Port-en-Bassin merged with the neighboring commune of Huppain in 1972 to form the commune of Port-en-Bessin-Huppain. With a population of 2141 (2009), it lies nine kilometres north of the town of Bayeux in the département of Calvados.

The port has been occupied since Roman times. After the foundation of the duchy of Normandy, it housed part of the shipyards of William the Conqueror as he prepared his fleet to invade England in 1066.

Port-en-Bessin was liberated on 6 June 1944 as part of operation Overlord. With effect from 16 June 1944, arrangements were in place to use the port to offload supplies of fuel much needed for the Allied war effort and the consolidation of the invasion.
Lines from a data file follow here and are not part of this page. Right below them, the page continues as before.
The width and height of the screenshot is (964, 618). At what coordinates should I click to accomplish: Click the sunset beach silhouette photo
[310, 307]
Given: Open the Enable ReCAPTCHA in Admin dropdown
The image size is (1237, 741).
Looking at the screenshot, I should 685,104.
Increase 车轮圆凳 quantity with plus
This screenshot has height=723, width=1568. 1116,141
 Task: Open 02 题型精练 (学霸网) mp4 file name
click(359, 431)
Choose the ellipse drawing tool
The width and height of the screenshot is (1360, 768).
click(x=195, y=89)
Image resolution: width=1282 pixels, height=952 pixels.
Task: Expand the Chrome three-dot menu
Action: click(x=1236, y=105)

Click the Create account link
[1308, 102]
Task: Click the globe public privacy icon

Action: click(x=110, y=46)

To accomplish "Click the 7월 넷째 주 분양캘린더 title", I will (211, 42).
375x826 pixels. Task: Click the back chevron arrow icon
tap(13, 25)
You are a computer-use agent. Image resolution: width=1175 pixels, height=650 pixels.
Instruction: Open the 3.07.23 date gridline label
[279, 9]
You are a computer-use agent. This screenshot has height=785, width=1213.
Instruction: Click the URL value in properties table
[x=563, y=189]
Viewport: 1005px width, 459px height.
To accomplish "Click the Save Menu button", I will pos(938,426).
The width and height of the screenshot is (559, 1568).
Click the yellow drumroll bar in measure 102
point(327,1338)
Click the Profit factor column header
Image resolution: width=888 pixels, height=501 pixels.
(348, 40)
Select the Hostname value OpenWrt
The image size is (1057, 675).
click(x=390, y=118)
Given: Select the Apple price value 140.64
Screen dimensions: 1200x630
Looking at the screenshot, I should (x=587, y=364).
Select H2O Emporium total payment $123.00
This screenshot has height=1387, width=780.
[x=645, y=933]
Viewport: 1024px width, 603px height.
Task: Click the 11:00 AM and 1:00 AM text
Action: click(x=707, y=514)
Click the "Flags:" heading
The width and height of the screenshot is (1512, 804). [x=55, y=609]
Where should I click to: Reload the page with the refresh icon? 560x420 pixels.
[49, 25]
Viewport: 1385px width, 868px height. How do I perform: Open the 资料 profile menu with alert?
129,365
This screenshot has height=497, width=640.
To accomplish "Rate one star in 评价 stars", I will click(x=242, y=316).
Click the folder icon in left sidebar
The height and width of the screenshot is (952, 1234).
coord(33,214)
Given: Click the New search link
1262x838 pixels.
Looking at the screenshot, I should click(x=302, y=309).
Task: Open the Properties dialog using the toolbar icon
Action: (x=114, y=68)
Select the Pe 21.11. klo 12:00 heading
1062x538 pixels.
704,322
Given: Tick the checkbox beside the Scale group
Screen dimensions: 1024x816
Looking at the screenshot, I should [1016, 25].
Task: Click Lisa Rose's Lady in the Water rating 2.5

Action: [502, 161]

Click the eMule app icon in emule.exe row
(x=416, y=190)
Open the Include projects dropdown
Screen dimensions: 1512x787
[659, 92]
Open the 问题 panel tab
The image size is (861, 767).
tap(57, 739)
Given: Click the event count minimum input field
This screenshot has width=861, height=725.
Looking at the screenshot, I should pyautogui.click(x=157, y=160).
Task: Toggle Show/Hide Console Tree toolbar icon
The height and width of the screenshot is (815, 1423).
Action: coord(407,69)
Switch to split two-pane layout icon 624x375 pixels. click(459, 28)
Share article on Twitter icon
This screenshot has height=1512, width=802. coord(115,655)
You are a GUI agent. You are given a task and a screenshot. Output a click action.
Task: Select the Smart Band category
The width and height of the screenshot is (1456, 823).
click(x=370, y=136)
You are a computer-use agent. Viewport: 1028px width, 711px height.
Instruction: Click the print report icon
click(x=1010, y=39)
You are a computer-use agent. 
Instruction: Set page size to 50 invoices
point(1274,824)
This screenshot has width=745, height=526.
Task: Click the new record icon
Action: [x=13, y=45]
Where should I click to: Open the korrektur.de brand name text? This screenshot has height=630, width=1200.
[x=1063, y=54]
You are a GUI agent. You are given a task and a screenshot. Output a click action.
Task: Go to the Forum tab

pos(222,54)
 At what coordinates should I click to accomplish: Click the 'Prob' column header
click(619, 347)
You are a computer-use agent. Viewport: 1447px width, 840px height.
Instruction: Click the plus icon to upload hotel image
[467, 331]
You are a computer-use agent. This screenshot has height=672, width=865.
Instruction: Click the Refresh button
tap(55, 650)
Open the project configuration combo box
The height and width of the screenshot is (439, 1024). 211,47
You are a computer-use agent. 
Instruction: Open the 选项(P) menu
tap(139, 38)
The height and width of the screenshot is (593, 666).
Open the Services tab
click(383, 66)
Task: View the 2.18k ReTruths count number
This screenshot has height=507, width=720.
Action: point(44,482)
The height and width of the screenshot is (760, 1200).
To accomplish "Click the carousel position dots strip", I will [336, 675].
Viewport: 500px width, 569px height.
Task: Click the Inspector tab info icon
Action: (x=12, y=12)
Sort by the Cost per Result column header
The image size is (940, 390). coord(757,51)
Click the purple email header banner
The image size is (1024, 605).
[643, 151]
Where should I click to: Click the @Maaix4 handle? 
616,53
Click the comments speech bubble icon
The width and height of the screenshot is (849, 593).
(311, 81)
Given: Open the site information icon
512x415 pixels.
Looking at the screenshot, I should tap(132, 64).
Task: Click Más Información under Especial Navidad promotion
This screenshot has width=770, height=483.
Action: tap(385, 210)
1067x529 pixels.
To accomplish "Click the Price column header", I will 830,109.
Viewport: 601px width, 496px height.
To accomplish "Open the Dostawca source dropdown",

These allowed tankers to berth at Port-en-Bessin and discharge bulk supplies into tanks constructed on the quay side. Small tankers would berth inside the outer harbour and larger ships would anchor 1,000 yards outside the port and unload using submerged pipelines that connected ship to shore. This system was called "Tombola".

These arrangements continued until after the end of August 1944 by which time Cherbourg had been captured by the allies and underwater pipelines were installed between that port and the Isle of Wight across the English Channel in England. These arrangements were codenamed "PLUTO".

More information about Tombola and PLUTO can be had by clicking here.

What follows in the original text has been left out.